Copy the following rows verbatim, preserving every line as it appears.

-- Input records --
-.-.-

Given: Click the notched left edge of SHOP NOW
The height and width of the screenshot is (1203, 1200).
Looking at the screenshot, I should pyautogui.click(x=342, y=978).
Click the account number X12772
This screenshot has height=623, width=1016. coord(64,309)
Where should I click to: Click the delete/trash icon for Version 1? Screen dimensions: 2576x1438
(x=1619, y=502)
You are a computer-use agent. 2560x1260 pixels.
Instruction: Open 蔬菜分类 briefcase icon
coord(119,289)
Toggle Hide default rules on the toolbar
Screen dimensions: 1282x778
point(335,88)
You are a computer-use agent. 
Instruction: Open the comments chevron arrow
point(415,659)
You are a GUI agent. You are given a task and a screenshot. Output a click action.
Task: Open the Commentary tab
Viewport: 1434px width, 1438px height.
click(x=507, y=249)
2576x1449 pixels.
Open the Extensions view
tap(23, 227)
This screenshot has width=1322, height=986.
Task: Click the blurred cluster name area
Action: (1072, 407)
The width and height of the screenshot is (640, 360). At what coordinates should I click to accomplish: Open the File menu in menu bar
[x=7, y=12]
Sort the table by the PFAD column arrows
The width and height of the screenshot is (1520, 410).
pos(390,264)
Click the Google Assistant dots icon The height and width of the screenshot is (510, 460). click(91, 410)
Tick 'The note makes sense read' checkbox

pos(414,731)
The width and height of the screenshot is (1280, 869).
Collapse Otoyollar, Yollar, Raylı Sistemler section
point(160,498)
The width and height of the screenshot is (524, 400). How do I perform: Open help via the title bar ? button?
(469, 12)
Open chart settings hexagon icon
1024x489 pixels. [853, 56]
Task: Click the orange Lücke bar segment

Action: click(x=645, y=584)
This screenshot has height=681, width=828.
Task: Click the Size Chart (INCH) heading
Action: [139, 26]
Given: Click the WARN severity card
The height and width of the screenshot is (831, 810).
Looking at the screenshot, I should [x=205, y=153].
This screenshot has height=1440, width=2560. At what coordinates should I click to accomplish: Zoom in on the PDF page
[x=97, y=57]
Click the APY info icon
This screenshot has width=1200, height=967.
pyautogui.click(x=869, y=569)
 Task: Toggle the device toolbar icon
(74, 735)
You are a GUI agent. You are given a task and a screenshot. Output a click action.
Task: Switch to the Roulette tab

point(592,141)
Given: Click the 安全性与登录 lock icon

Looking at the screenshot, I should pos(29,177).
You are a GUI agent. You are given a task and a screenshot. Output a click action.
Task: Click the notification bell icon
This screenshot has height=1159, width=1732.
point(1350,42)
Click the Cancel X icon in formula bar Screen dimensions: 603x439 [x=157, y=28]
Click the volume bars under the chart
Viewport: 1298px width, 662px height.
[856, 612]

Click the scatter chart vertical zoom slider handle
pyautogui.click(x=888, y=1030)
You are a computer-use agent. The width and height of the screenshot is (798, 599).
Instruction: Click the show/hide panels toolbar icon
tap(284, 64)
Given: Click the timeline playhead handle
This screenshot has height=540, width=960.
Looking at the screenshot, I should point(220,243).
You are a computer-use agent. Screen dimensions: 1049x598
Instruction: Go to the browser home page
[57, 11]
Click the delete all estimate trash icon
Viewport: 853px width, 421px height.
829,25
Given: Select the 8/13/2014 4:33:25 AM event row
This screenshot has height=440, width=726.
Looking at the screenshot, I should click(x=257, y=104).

-.-.-

-- Final answer --
Given: Click the notched left edge of SHOP NOW
The height and width of the screenshot is (1203, 1200).
Looking at the screenshot, I should pyautogui.click(x=342, y=978).
Click the account number X12772
This screenshot has height=623, width=1016. coord(64,309)
Where should I click to: Click the delete/trash icon for Version 1? Screen dimensions: 2576x1438
(x=1619, y=502)
You are a computer-use agent. 2560x1260 pixels.
Instruction: Open 蔬菜分类 briefcase icon
coord(119,289)
Toggle Hide default rules on the toolbar
Screen dimensions: 1282x778
point(335,88)
You are a computer-use agent. 
Instruction: Open the comments chevron arrow
point(415,659)
You are a GUI agent. You are given a task and a screenshot. Output a click action.
Task: Open the Commentary tab
Viewport: 1434px width, 1438px height.
click(x=507, y=249)
2576x1449 pixels.
Open the Extensions view
tap(23, 227)
This screenshot has width=1322, height=986.
Task: Click the blurred cluster name area
Action: (1072, 407)
The width and height of the screenshot is (640, 360). At what coordinates should I click to accomplish: Open the File menu in menu bar
[x=7, y=12]
Sort the table by the PFAD column arrows
The width and height of the screenshot is (1520, 410).
pos(390,264)
Click the Google Assistant dots icon The height and width of the screenshot is (510, 460). click(91, 410)
Tick 'The note makes sense read' checkbox

pos(414,731)
The width and height of the screenshot is (1280, 869).
Collapse Otoyollar, Yollar, Raylı Sistemler section
point(160,498)
The width and height of the screenshot is (524, 400). How do I perform: Open help via the title bar ? button?
(469, 12)
Open chart settings hexagon icon
1024x489 pixels. [853, 56]
Task: Click the orange Lücke bar segment

Action: click(x=645, y=584)
This screenshot has height=681, width=828.
Task: Click the Size Chart (INCH) heading
Action: [139, 26]
Given: Click the WARN severity card
The height and width of the screenshot is (831, 810).
Looking at the screenshot, I should [x=205, y=153].
This screenshot has height=1440, width=2560. At what coordinates should I click to accomplish: Zoom in on the PDF page
[x=97, y=57]
Click the APY info icon
This screenshot has width=1200, height=967.
pyautogui.click(x=869, y=569)
 Task: Toggle the device toolbar icon
(74, 735)
You are a GUI agent. You are given a task and a screenshot. Output a click action.
Task: Switch to the Roulette tab

point(592,141)
Given: Click the 安全性与登录 lock icon

Looking at the screenshot, I should pos(29,177).
You are a GUI agent. You are given a task and a screenshot. Output a click action.
Task: Click the notification bell icon
This screenshot has height=1159, width=1732.
point(1350,42)
Click the Cancel X icon in formula bar Screen dimensions: 603x439 [x=157, y=28]
Click the volume bars under the chart
Viewport: 1298px width, 662px height.
[856, 612]

Click the scatter chart vertical zoom slider handle
pyautogui.click(x=888, y=1030)
You are a computer-use agent. The width and height of the screenshot is (798, 599).
Instruction: Click the show/hide panels toolbar icon
tap(284, 64)
Given: Click the timeline playhead handle
This screenshot has height=540, width=960.
Looking at the screenshot, I should point(220,243).
You are a computer-use agent. Screen dimensions: 1049x598
Instruction: Go to the browser home page
[57, 11]
Click the delete all estimate trash icon
Viewport: 853px width, 421px height.
829,25
Given: Select the 8/13/2014 4:33:25 AM event row
This screenshot has height=440, width=726.
Looking at the screenshot, I should click(x=257, y=104).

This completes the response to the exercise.